Left to fend for itself, the Congress will find it difficult to win more than a couple of seats out of the 80 on offer. It can, therefore, say goodbye to the prospect of coming anywhere close to the simple majority mark in a House of 543. Indeed, it would be a miracle if the party crosses 100 seats on its own. If that happens, various regional parties — even those which are presently inclined to back a Congress-led coalition — would gravitate towards a non-Congress/non-regional combine. There is also a possibility that, if the BJP comes within a striking distance of the simple majority mark— some of these parties could either extend outside support to the NDA or even join the formulation.
Even in 1993, when the SP and the BSP came together — a partnership that ended less than two years later in a most acrimonious manner — the Congress had been cast aside. The shadow of the Ayodhya mosque demolition then loomed on the Congress and nobody wanted to touch the party with a bargepole.
The Congress is now hoping that post-results, both the SP and the BSP will extend outside support to it in case it stand a chance of government formation. After all, most recently in Madhya Pradesh, the BSP did give support and help the Congress form a government. This is where the BSP’s hypocrisy lies. Mayawati says that there is no difference between the Congress and the BJP, since both are quite useless. Incidentally, this has been her stand for years. and yet, she has had no problems doing business with them in the past. After the SP-BSP alliance collapsed in 1995, she had become the State’s Chief Minister with the BJP’s support. After the Congress-led UPA assumed power in 2004, the BSP backed the Congress vis-a-vis the BJP.
A similar attitude has been adopted by the SP too. It fought the 2017 Assembly election in collaboration with the Congress, and lost. The alliance effectively ended with that defeat, but the SP continued to back the Congress by taking positions which matched that of the Congress. For 2019, it has had no hesitation in dumping the Congress.
The other instance of hypocrisy of these two regional parties is demonstrated in the SP-BSP combine’s decision to not contest the Rae Bareli and Amethi seats. They do not want to do business with the Congress but also ready to give an easier passage to the two top leaders of the party in the electoral battle. There is no doubt that, had the new coalition put up candidates in these two Lok Sabha constituencies, the Congress’s president and the former Congress president would have had difficulty in retaining their seats in the face of assaults by both the BJP and the SP-BSP alliance.

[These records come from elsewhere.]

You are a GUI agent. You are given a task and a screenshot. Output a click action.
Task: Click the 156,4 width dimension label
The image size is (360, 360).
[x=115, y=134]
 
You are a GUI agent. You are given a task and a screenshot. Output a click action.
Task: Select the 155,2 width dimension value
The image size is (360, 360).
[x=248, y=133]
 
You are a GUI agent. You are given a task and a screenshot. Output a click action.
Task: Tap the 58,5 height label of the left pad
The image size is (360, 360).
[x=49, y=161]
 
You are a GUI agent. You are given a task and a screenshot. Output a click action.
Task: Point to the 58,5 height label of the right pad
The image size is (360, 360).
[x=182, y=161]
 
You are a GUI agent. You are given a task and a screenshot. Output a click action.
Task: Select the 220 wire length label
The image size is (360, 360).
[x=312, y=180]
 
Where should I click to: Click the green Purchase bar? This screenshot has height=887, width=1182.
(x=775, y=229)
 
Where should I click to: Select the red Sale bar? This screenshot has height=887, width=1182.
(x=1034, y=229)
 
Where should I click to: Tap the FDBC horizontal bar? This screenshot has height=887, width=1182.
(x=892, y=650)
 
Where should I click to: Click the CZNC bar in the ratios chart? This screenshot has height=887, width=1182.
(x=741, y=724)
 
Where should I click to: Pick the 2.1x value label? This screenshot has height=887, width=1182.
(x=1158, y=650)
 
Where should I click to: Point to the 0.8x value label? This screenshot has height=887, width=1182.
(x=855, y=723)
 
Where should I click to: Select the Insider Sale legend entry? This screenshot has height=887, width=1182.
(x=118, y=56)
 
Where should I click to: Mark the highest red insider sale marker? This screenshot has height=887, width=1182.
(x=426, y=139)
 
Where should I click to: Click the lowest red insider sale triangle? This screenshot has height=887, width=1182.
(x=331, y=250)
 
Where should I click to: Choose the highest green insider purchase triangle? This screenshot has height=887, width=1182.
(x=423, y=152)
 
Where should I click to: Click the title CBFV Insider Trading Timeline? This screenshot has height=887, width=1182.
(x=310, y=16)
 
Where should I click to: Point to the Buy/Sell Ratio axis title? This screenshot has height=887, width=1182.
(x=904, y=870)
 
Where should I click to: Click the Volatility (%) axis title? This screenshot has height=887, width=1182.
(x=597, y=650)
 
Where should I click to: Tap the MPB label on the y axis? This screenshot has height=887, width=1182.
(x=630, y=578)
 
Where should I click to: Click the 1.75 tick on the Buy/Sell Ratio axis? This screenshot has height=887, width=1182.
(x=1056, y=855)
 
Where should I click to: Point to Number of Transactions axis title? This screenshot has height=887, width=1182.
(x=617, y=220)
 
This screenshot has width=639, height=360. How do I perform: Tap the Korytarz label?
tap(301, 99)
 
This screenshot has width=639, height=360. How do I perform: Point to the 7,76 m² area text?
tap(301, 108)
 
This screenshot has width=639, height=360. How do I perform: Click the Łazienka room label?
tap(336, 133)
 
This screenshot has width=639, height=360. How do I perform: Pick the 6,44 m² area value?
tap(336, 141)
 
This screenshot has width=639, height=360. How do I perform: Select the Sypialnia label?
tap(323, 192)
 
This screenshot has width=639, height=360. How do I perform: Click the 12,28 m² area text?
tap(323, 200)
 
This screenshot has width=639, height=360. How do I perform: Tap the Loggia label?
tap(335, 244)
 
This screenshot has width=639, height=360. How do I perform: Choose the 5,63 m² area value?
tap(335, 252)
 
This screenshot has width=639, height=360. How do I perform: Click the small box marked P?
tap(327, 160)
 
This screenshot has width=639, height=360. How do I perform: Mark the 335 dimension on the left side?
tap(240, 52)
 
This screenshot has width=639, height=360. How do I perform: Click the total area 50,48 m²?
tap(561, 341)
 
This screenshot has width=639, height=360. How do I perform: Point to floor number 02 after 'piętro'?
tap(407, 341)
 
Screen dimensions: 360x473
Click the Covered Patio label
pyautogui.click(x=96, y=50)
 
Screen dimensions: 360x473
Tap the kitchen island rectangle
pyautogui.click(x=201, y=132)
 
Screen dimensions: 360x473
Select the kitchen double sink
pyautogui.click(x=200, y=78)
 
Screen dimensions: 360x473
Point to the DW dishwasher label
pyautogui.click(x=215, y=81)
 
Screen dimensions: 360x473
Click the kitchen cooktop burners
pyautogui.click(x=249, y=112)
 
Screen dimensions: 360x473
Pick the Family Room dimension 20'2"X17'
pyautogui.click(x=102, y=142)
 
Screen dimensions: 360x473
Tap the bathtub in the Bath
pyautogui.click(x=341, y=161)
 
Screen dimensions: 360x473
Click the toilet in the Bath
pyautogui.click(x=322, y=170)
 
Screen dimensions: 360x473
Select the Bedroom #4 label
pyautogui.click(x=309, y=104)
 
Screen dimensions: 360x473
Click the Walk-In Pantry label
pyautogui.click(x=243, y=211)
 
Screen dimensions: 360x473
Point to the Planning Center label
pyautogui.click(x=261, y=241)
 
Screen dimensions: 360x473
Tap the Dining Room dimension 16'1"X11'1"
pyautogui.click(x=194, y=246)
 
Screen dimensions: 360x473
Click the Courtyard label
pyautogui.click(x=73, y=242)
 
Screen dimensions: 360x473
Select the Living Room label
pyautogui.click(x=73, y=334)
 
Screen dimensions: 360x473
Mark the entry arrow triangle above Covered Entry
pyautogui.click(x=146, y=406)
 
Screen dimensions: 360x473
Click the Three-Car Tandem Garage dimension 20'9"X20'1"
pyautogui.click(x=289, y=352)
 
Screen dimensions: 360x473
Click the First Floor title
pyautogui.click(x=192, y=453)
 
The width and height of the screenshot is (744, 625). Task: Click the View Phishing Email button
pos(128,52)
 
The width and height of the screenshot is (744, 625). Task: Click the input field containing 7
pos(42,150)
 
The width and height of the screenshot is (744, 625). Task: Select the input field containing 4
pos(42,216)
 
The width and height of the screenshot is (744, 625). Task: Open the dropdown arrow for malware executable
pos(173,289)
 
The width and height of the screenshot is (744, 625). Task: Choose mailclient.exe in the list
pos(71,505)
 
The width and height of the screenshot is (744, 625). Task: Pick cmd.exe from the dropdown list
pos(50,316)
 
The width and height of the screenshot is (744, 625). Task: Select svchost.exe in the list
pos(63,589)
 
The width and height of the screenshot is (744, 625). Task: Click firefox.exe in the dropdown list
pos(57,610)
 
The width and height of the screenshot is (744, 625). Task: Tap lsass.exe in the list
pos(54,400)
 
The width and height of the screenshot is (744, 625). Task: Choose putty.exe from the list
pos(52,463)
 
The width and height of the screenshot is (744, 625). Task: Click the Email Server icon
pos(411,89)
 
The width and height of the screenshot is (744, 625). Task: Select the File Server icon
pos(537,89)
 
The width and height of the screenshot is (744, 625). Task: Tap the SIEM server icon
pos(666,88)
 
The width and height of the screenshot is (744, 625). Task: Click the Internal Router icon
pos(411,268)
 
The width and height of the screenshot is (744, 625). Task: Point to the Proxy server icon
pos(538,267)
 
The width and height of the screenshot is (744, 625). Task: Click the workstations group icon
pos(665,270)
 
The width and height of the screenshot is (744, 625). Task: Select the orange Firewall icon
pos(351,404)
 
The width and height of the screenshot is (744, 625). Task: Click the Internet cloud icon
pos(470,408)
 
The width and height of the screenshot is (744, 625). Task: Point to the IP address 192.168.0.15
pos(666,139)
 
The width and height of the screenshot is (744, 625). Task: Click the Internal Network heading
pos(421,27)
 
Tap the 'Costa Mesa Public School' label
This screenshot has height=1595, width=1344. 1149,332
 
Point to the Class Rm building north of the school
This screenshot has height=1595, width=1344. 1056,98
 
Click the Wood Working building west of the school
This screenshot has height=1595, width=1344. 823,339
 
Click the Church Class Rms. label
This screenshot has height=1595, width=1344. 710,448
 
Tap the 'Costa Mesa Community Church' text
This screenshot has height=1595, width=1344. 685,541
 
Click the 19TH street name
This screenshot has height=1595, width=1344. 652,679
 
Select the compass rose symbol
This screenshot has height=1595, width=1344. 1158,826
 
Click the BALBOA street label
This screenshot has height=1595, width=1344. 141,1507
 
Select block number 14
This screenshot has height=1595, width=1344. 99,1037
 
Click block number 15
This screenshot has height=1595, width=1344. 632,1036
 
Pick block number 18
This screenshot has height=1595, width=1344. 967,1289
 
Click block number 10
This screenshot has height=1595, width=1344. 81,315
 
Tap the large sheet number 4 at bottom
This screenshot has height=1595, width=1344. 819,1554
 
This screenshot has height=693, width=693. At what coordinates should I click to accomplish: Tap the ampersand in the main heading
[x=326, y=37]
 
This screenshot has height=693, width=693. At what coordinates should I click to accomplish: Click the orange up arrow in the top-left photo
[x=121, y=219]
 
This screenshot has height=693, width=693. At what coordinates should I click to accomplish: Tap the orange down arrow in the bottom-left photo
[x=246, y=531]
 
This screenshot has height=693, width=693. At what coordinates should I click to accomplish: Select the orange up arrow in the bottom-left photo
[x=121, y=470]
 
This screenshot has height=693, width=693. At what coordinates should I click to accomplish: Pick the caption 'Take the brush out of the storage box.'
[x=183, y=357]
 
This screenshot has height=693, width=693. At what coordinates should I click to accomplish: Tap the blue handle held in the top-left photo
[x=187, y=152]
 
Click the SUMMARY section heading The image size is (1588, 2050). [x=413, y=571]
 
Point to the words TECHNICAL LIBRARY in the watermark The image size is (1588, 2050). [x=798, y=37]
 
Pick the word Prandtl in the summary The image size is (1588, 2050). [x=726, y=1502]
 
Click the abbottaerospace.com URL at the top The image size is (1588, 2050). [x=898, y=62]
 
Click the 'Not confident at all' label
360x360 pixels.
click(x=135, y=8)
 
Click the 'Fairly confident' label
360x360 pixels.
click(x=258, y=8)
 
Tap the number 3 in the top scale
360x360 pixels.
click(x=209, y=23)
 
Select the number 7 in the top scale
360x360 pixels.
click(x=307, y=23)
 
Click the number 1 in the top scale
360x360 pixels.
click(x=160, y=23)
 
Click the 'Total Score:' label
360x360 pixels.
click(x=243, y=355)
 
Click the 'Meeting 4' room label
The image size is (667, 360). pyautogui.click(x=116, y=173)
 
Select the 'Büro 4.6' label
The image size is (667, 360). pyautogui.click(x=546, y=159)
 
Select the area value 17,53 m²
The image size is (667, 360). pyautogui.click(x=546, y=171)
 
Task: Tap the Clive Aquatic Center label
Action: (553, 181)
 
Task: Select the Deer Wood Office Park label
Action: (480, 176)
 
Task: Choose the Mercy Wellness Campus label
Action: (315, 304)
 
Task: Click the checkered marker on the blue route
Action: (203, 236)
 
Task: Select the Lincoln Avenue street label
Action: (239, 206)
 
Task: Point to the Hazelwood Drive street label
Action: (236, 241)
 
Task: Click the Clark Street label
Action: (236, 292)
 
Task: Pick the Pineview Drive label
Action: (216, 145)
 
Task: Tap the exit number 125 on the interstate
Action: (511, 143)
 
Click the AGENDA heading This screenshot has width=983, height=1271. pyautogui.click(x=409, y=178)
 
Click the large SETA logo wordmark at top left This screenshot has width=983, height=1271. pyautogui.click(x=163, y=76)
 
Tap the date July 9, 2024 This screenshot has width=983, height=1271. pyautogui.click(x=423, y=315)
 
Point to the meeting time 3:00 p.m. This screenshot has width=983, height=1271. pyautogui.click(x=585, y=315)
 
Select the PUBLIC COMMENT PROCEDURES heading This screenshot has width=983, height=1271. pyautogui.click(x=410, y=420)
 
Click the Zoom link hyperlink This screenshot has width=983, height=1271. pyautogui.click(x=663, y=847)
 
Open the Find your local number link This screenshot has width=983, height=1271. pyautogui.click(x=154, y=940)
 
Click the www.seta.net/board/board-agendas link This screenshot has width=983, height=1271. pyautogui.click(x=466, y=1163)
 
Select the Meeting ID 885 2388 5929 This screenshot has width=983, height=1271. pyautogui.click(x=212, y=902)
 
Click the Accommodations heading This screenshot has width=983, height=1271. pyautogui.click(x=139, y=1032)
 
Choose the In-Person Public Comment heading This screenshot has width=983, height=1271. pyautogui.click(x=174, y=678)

The Congress, although it has been putting up a brave front, really has no substantial support base it can draw from. The Muslims, the Yadav community and the Scheduled Castes would gravitate towards the new combination. The BJP would tap into the non-Yadav Other Backward Class votes and the upper castes. Besides, it will seek to dent the BSP’s Scheduled Caste vote share. The BJP will play the 10 per cent quota card for economically weaker sections of society regardless of caste — those that are not covered by the existing reservations. Together with the Ram temple issue, it will work to consolidate those that are out of the SP-BSP net.
What then is left for the Congress, besides its traditional voters, which have in any case dwindled in numbers over the years?